Elle s’est également gagné les faveurs des eurodéputés, espagnols en particulier, quand, à plusieurs reprises, elle a exprimé sa compassion envers les victimes des inondations meurtrières qui ont noyé la région de Valence. Et elle a éveillé leur compassion quand elle a répondu à une question sur la violence en ligne en indiquant que sa fille en avait été victime.
Elle évite les pièges des visas iraniens et de la Crimée
L’écueil le plus périlleux pour Hadja Lahbib résidait dans la nécessité d’apporter aux eurodéputés des réponses convaincantes sur l’affaire des visas accordés à une délégation iranienne au printemps 2023 – qui la fit vaciller de son siège de ministre des Affaires étrangères – et sur celle du voyage effectué, en 2021, en tant que journaliste de la RTBF, en Crimée annexée, avec un visa russe.
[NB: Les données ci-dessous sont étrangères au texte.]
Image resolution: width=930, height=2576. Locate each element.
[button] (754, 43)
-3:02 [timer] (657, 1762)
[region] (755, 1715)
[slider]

Aux deux questions, posées à plusieurs reprises, depuis les rangs du PPE et de l’extrême droite, la Belge a donné invariablement les mêmes réponses. Pour ce qui est des visas, elle a insisté sur le fait qu’elle n’était pas à l’origine de l’invitation à la délégation iranienne, lancée « par le gouvernement bruxellois » (le socialiste flamand Pascal Smet, en l’occurrence), « contre l’avis de son ministère ». Elle a ajouté qu’elle s’en était expliquée trois fois devant le Parlement belge et qu’elle avait survécu politiquement à un vote de confiance. End of story.
Sur la Crimée, Hadja Lahbib a défendu « qu’elle n’avait pas été invitée par la fille de Poutine », ainsi que l’avait prétendu l’eurodéputée allemande d’extrême droite Irmhilde Bosdorff, « mais par une artiste vivant en Belgique » , pour rendre compte de la réalité des artistes vivant dans le territoire ukrainien annexé par Moscou. La libérale a complété sa réponse en affirmant qu’en tant que ministre des Affaires étrangères, elle était un des plus fermes soutiens de l’Ukraine, et que cela lui avait valu « beaucoup de compliments et de remerciements » des Ukrainiens eux-mêmes.
Sans doute lasse de devoir répondre aux deux mêmes questions, Hadja Lahbib aura connu petit trou d’air, après deux heures trente d’audition, lorsqu’elle a répondu (mot pour mot) son argument sur les visas iraniens, à une députée d’extrême droite qui l’interrogeait sur son voyage en Crimée. Une absence qui n’aura pas été de nature à instiller dans l’esprit des députés le doute quant à sa capacité d’assurer sa fonction. Les applaudissements qui ont salué la fin de son audition laissaient entendre que Hadja Lahbib les en avait convaincus. Le cas de Jessika Roswall réglé, en cours d’après-midi, d’une façon qui agréait le PPE, plus rien ne s’opposait à la confirmation de la Belge.